Voice pitch perception in cochlear implant users with a spectro-temporally enhanced dual filter-bank sound coding strategy
Despite their great clinical success in partial restoration of hearing and speech understanding in the deaf and hard-of-hearing, current cochlear implants (CI) still do not provide adequate spectral and temporal cues for voice perception. These limitations could particularly affect speech recognition with competing talkers, and may represent one of the key factors for substantial variability in the efficacy of CI.
We present STEP, a novel experimental multi-channel sound coder with enhanced spectro-temporal processing. STEP employs an FFT-based approach with dual filter banks, the first with narrow, good quality filters for spectral processing and the second with a parallel bank of wide filters to reinforce temporal cues. STEP coding was assessed in two experiments investigating voice pitch perception by 16 Nucleus® CI users, where we controlled the modulation characteristics and varied the carrier rate. We used a fixed set of threshold and comfortable stimulation levels for each subject, obtained from clinical MAPs. In the first experiment, we determined equivalence for voice pitch ranking and gender identification between the clinical ACE strategy and STEP for fundamental frequencies (F0) between 120 Hz and 250 Hz. In the second experiment, loudness as a function of the input amplitude of speech samples, was determined for carrier rates of 1000, 500, and 250 pps per channel. Then, using equally loud sound coder programs, we evaluated the effect of carrier rate on voice pitch perception.
Voice pitch perception was heterogeneous across subjects from no ranking ability to good ranking. Conversely, nearly all subjects could identify voice gender at a level significantly above chance.

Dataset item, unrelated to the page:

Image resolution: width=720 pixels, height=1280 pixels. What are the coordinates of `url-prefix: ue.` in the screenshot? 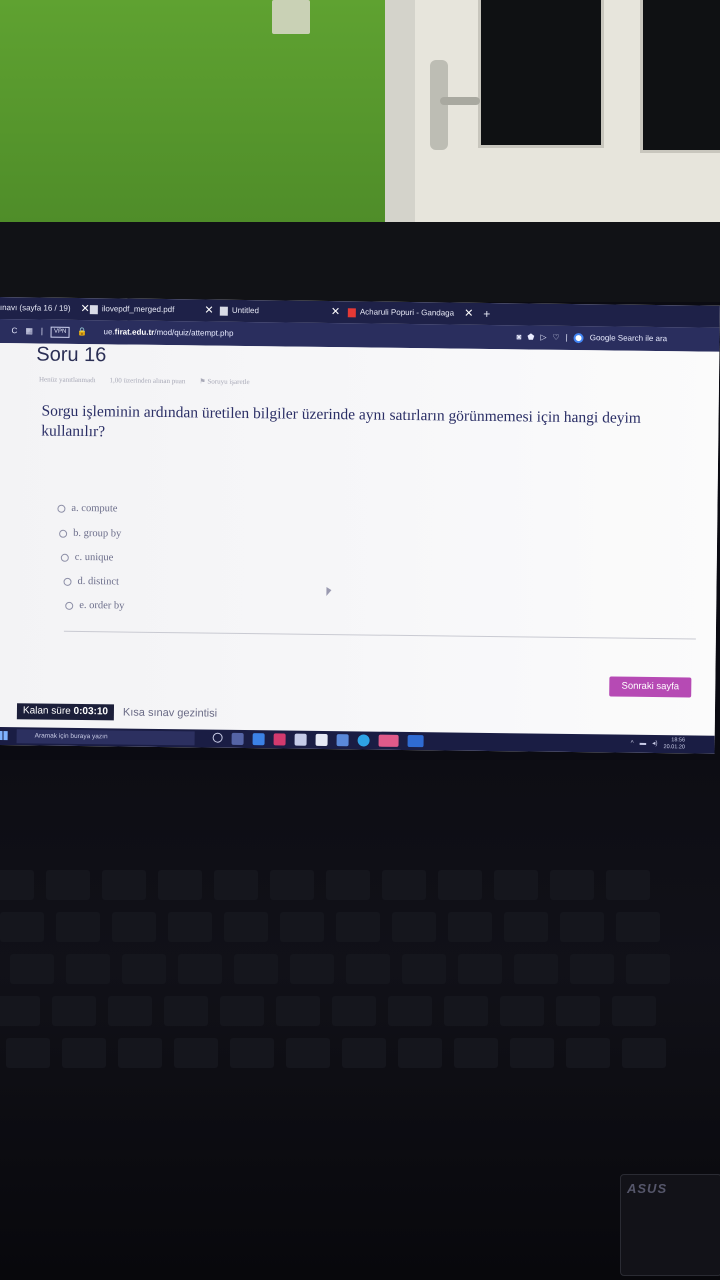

Overall, carrier rate did not have a substantial effect on voice pitch ranking or gender identification as long as the carrier rate was at least twice the fundamental frequency, or if stimulation pulses for the lowest, 250 pps carrier were aligned to F0 peaks. Also, in the overlap region of male/female F0s, gender categorization was also dependent on speaker gender.
These results indicate that carrier rates as low as 250 pps per channel are enough to support functional voice pitch perception based on temporal cues at least when temporal modulation and pulse timings in the coder output are well controlled. The results also suggest that further investigation of the use of spectral cues for gender identification by CI subjects is warranted. Finally, we will present some data on speech-in-noise performance with STEP.
Funding: Research was supported by IIR Grants #2098 and #853 from Cochlear© to DK.